Required work: Go over the data and keep only the lines that include "with".
= = =
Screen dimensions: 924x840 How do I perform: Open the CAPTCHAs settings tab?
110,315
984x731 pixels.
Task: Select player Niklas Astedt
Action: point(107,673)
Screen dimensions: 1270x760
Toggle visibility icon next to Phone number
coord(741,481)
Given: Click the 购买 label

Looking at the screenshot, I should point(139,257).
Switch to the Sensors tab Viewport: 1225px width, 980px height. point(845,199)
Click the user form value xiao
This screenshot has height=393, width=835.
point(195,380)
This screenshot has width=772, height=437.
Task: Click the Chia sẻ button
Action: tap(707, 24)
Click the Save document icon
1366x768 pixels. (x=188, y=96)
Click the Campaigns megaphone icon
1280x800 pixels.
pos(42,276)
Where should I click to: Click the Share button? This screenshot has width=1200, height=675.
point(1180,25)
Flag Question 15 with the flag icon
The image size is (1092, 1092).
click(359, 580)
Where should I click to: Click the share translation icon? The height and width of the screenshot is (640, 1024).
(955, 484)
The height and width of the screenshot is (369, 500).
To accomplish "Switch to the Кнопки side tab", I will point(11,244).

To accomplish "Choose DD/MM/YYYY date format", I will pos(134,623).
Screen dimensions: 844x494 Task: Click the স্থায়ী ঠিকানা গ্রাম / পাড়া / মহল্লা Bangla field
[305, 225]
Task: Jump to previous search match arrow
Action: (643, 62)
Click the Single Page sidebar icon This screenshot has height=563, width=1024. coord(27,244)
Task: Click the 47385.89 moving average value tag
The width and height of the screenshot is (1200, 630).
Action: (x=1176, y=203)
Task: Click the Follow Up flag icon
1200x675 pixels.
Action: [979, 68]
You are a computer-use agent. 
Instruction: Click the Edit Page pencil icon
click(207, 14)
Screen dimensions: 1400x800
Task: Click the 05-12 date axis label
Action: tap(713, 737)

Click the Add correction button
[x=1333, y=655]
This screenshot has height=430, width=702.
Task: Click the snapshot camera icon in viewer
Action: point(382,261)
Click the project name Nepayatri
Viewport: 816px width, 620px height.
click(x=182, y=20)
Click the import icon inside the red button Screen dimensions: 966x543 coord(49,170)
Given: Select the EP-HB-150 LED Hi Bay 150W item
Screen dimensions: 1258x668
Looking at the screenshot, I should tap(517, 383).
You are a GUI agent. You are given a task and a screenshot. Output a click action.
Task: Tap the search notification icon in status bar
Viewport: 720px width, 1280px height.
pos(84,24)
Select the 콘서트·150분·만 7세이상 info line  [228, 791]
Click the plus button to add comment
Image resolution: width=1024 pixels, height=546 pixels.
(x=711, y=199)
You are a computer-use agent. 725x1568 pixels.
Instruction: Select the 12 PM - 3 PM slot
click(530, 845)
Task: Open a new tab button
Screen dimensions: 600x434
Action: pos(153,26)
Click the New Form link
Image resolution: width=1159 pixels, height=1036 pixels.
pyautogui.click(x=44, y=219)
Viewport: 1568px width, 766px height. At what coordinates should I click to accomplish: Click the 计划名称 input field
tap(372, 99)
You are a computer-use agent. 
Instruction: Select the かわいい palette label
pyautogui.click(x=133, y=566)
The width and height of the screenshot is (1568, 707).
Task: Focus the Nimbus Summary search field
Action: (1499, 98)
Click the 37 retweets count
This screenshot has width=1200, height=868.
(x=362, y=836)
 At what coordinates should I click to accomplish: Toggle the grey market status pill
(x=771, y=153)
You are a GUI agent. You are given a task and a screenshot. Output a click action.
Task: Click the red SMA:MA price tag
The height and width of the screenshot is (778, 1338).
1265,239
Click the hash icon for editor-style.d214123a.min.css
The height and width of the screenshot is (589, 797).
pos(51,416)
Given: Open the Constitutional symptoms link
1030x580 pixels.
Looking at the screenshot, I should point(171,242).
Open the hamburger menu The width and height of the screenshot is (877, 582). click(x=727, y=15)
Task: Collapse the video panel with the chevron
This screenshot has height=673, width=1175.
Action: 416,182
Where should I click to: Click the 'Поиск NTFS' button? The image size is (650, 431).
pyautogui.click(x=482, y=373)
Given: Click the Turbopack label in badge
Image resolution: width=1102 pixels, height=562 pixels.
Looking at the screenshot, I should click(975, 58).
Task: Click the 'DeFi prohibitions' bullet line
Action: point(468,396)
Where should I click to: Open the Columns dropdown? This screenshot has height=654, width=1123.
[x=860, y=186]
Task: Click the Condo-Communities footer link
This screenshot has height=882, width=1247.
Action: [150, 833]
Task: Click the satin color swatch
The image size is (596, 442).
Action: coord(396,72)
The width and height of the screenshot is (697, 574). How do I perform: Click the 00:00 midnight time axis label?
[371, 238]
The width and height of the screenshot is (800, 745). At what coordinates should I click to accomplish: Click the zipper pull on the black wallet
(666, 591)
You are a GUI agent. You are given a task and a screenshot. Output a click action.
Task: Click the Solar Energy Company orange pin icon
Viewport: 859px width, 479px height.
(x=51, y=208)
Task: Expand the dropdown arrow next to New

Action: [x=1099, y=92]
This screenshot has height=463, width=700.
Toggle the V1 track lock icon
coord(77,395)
= = =
Exercise response:
Flag Question 15 with the flag icon
Task: Collapse the video panel with the chevron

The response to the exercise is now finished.